Despair In Pakistan Over Cricket Attack, Government's Incompetence

Despair In Pakistan Over Cricket Attack, Government's Incompetence
This post was published on the now-closed HuffPost Contributor platform. Contributors control their own work and posted freely to our site. If you need to flag this entry as abusive, send us an email.

Notwithstanding the fact that the perpetrators have yet to be caught, what we can say for sure is that the real target of yesterday's attacks were not the Sri Lankan cricket team, nor was it Sri Lanka, or indeed cricket, but Pakistan itself. If ever there was a way to throw two fingers up at the Pakistani government and say we don't care, we don't play by your rules, this was it.

And everyone knows it. My Facebook page has been nearly jumping out of my laptop, with Pakistani friends despairing, truly despairing at their government's inability and ineptitude at holding fundamentalists at bay and getting to the root of the problem - to be a proper, responsible, strong, in control, legitimate government.

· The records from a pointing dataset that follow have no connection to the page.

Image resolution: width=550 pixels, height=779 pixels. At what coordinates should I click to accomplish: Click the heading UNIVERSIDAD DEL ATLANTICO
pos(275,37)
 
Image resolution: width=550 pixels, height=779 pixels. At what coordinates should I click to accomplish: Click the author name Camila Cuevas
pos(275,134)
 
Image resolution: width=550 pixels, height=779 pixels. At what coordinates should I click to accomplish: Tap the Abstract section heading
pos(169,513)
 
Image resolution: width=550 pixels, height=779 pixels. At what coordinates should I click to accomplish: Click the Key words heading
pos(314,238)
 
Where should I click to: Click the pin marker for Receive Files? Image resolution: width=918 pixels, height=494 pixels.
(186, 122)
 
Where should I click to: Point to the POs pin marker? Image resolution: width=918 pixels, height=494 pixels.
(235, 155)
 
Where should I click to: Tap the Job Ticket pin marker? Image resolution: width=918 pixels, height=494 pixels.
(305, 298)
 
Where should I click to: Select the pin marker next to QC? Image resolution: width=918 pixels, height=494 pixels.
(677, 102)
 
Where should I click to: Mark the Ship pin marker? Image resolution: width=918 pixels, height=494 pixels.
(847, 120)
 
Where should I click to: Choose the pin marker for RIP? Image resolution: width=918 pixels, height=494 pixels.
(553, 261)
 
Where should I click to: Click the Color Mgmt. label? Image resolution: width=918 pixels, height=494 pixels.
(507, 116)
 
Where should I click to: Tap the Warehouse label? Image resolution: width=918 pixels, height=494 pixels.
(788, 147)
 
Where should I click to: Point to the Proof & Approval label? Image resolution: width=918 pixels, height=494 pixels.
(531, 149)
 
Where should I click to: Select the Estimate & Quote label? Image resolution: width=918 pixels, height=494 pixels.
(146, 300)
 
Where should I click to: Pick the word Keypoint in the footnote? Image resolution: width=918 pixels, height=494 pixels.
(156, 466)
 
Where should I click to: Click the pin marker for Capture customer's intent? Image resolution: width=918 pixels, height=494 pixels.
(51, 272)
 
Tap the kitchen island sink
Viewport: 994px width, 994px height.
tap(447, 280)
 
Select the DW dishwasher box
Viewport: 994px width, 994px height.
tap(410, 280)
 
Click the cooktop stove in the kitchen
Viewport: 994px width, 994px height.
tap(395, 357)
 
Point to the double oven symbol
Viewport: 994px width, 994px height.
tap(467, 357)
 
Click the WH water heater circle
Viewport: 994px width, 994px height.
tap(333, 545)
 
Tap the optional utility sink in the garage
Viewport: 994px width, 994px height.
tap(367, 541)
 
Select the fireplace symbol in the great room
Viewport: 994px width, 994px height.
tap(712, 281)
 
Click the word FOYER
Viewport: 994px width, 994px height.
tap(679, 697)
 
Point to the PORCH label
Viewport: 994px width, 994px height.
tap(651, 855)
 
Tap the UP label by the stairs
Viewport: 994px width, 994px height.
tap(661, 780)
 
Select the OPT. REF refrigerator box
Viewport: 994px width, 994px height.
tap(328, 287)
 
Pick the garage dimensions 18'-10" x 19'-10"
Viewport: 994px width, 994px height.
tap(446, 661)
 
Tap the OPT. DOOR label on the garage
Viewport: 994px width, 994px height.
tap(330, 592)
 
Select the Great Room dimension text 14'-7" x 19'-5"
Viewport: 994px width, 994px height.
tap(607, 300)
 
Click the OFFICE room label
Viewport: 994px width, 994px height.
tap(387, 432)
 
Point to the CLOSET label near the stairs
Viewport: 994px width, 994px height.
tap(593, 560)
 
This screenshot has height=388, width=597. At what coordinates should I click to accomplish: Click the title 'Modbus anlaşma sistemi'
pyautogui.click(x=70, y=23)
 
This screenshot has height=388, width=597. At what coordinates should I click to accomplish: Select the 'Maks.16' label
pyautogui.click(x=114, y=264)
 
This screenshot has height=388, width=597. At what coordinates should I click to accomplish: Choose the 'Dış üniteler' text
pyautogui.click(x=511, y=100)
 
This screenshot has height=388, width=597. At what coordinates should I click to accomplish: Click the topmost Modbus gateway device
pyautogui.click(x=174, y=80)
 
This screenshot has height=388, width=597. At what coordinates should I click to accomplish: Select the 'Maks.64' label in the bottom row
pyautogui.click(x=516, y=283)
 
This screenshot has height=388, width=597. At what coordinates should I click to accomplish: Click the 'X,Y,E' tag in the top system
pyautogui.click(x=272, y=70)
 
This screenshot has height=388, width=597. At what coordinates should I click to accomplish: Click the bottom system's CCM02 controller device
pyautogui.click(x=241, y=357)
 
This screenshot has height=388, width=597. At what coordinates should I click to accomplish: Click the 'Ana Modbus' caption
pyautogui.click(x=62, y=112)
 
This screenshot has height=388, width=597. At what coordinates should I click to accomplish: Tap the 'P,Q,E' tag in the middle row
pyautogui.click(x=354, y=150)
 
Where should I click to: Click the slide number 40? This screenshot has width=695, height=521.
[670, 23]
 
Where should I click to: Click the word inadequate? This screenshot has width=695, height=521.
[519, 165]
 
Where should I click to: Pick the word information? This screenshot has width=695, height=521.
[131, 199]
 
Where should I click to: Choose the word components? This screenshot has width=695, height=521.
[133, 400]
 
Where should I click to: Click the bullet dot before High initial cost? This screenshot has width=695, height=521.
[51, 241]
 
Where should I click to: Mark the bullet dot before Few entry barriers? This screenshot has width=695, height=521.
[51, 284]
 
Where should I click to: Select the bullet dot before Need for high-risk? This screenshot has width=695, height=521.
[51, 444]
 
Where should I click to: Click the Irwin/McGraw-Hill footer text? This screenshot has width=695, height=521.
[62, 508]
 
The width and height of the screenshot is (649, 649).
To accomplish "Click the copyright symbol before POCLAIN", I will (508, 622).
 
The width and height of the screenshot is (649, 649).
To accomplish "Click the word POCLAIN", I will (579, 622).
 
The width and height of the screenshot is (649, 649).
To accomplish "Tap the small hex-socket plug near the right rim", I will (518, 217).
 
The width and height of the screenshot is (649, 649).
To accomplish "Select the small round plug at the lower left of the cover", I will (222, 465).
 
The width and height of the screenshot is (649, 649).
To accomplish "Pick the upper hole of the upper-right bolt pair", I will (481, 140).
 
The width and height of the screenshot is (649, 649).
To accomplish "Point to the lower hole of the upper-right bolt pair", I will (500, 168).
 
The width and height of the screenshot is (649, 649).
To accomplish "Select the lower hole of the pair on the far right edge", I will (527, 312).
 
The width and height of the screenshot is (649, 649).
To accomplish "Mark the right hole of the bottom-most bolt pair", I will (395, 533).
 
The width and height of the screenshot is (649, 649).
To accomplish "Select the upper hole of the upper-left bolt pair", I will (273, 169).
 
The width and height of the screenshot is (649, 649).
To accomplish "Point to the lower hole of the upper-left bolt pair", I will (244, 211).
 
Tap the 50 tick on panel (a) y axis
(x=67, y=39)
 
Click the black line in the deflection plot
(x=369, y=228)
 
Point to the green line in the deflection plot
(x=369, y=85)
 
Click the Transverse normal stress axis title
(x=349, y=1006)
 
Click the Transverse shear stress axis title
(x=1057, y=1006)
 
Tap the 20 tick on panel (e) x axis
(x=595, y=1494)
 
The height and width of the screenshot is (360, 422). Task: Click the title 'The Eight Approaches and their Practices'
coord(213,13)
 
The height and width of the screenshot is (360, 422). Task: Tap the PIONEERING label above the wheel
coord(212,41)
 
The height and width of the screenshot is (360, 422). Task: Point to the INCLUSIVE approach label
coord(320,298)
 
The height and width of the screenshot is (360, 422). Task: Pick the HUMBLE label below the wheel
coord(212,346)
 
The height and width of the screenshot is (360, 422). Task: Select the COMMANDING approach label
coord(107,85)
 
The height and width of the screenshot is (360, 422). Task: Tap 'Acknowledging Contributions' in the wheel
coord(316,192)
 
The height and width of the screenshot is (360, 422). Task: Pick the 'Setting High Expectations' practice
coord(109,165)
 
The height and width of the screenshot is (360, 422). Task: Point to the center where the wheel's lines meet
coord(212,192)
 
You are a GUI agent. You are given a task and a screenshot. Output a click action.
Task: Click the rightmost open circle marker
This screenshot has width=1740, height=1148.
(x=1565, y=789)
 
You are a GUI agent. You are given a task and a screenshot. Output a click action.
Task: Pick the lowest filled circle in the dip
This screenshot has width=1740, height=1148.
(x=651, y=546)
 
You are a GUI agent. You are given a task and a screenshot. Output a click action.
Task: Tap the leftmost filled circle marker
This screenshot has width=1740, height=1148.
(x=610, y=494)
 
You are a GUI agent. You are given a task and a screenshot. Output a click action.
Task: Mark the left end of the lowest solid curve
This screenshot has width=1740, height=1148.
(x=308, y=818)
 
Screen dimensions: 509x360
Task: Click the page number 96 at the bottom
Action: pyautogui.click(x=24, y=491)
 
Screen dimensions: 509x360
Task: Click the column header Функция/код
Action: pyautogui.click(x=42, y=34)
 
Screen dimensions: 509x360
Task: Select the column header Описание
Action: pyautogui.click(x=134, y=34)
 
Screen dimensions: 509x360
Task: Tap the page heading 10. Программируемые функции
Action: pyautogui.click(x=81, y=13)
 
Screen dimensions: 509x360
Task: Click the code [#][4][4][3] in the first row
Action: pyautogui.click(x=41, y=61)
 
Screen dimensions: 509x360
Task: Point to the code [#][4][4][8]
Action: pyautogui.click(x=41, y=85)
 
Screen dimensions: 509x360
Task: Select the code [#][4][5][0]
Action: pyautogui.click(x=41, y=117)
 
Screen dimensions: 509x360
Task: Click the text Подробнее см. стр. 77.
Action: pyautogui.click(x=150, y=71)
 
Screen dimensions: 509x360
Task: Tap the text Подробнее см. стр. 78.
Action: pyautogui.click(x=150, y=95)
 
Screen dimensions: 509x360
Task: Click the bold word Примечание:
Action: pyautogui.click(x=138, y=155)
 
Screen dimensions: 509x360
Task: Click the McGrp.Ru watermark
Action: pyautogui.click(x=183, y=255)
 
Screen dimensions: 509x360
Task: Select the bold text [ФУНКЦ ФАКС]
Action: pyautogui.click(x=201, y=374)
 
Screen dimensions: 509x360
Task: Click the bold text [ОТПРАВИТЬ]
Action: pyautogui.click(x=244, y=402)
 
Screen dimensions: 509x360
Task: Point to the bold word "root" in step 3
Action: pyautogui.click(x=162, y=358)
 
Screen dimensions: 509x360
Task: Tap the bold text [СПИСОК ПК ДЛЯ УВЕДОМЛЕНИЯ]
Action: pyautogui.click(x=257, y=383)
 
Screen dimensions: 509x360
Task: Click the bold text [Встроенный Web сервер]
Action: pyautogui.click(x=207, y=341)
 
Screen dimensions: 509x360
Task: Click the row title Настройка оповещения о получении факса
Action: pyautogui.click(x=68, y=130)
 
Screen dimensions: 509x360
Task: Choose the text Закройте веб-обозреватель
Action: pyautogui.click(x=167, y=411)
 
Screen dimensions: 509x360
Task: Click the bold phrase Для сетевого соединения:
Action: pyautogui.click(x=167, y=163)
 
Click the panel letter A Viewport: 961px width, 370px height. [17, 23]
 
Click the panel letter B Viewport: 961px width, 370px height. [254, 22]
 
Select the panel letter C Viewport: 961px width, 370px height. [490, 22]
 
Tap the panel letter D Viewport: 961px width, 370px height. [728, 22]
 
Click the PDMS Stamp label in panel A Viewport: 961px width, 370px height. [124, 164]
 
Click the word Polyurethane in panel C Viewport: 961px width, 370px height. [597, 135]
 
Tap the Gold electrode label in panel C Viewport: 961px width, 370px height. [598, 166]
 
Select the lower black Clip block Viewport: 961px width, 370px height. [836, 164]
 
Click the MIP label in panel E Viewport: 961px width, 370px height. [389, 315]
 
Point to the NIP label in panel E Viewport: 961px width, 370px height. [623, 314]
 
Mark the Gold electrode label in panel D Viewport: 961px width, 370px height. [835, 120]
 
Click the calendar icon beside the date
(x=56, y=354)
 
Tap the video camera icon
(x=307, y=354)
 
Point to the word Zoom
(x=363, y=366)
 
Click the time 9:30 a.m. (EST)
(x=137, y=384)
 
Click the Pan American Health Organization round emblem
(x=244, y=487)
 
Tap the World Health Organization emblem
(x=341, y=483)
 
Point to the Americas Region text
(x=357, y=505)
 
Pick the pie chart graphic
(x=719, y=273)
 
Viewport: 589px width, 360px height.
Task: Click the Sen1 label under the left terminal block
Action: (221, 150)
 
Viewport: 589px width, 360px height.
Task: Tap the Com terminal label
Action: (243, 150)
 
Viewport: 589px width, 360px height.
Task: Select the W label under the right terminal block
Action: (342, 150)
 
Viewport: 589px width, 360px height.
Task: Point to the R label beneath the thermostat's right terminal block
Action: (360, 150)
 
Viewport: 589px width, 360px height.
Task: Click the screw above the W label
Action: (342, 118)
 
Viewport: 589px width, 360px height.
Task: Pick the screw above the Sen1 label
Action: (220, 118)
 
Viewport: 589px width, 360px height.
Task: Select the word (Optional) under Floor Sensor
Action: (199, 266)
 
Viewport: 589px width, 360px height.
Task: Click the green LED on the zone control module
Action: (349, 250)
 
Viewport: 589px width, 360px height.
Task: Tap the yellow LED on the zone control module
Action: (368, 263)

"It's adding to the atmosphere of insecurity already present," wrote one friend, "further tarnishing the country's image as a lawless state, more like adding to the atmosphere of insecurity already present, discouraging foreigners from visiting the troubled land, discouraging foreign investment in any form."

The government in Islamabad seems criminally preoccupied with power struggles and accusations (court proceedings drag on and disrupt the important business of government while President Zadari and former PM Nawaz Sharif go the verbal stoush). Ahem gentleman, can we pay attention to the pressing matters at hand? Like the future of your country.

But the West helps no one with its constant carping about Pakistan the Basket Case, Pakistan the Write Off, Pakistan the Islamist Haven. Yes, we recognize in that country the world has a problem, but let's get a grip, take a powder and dial down the pointless drama.

"Today Fareed Zakaria and Afghan Foreign Minister Mr. Spanta audaciously declared Pakistan 'the single most dangerous country in the world' without a thought to the fact that this menace was planted during the Cold War," wrote my good friend Maria Ahmad, a foreign affairs correspondent at Geo TV in Karachi. "Yes, we are a country plagued with this 'cancer' but none of us - not the elected government nor a dictatorship and never the civilians, have even remotely supported this. Pakistan stands to lose the most, our citizens, friends, repute and most of all, our economic opportunities. To isolate us is not the answer. We need dialogue and development, we need friends to stand by us because in this war we have inherited, we too are struggling for survival."

Within Pakistan, there is a deep struggle for some kind of political integrity, some sense that the truth must be told and that the government is genuinely working to and capable of repairing what have been identified, in the West as irreparable fissures. I worried to my friend Farrukh - always a good sounding board - that this attack would give the West yet another opportunity to accuse and blame and dismiss Pakistan based on perceptions that all Pakistanis are Muslim nut jobs living in a lawless land.

Farrukh wrote back some of the most sane words I have heard this week. "We have to fight reality not images. We must fight anyone who does this. No mercy for the terrorist either local or foreign!" was his succinct cri de coeur.

The last word goes to my friend Hasan. "Most people like me are crying in real, with tears in eyes. Today while posting my condolence to the Sri Lankan cricket board, I said them, sorry, as we feel ashamed that despite giving seven lives we could not save our precious guests from bullets of terrorists."